Melbourne, Australia trams have machines you insert your ticket into when you board; they also have a ticket machine to buy tickets on the tram taking up on of the rows of seats on one side. They also seem to have robust traffic signal priority. The result is they are the fastest local transit system I have ever been on – the only time they stop is for 10 seconds at a stop. Theoretically they should have people randomly checking to see if you have paid, but I didn’t see that when I was on board.

Re: older people at stops – I know Seattle has had a similar program for a couple of years, and when they evaluate stops for removal they take into account stops that have a high number of senior / disabled boardings and keep those stops.

I was going to ask about the level of intersection/ signal priority on SF buses because it is a problem on Melbourne’s trams when I saw this post. One of the problems with Melbourne’s trams is that they don’t seem to have signal priority at a lot of intersections, I often see them stop before a green light only to see the light turn red as they close their doors. If SF buses really are as slow as this post says I would guess signals were an issue and fixing them may be more beneficial than closing stops.

It’s a bit off topic but the other mistake Melbourne is currently making that other cities need to watch out for if they’re closing stops is that Melbourne is moving tram stops away from intersections (presumably to help right turning cars, we drive on the other side of the road). The problem with this though is it ruins connections because commuters have to walk to the end of the block and then potentially part of the way along that block to the next stop on a connecting service.

It may get even more off-topic, so bear with me. The Zürich system has a cross-connection between the turning signal on the vehicle and the request for a green signal. That means when the operator has closed the doors, he sets the turning signal, and within a few seconds, the traffic signal gives the right of way.

Another approach to the intersection issue is to build the stop after the intersection. In that case, the priority function for the public transportation vehicle automatically clears the cross-turning lane.
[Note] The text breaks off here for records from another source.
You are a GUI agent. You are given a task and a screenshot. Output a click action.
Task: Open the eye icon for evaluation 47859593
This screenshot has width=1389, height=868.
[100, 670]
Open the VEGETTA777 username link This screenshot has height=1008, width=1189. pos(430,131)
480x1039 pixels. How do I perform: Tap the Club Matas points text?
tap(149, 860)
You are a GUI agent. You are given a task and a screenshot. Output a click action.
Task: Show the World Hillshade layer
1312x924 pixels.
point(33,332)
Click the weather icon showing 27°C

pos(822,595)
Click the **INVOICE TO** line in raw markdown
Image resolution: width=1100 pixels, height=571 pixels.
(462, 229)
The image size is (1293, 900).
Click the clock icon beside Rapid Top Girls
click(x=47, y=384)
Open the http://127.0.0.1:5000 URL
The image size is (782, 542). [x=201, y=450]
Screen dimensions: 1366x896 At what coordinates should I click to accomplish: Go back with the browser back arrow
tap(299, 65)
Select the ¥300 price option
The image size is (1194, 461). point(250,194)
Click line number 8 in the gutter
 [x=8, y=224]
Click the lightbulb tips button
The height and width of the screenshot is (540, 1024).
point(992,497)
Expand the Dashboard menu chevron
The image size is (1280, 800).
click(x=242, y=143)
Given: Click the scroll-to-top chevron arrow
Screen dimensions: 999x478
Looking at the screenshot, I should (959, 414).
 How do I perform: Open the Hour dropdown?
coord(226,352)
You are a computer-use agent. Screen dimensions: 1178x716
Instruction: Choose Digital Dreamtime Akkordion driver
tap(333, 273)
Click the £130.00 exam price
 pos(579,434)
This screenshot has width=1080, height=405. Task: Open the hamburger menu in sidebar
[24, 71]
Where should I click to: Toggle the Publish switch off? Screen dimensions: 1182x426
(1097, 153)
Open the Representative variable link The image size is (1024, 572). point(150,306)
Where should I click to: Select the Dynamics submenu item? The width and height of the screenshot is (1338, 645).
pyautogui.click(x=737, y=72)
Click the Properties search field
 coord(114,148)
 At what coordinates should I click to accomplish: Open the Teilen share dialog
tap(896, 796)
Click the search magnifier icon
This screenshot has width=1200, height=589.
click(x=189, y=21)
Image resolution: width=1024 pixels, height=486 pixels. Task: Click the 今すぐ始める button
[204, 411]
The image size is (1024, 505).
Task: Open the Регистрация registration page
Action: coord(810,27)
Chicago needs to trim stops as well; every block is really excessive for many routes (for instance, my route has two stops mid block which could be combined with the regular end of block stops).

DDT: Heartily agreed. MARQ2 and alternate-block stops on Nicollet Mall have already shown what a big difference it can make to cut back on the number of stops in dense areas like downtown. Imagine if they cut back on stops for other routes like the 4, 6, or 10 — stopping every 5 blocks instead of every other. You might actually be able to get out of the city in less than a 45 minute ride.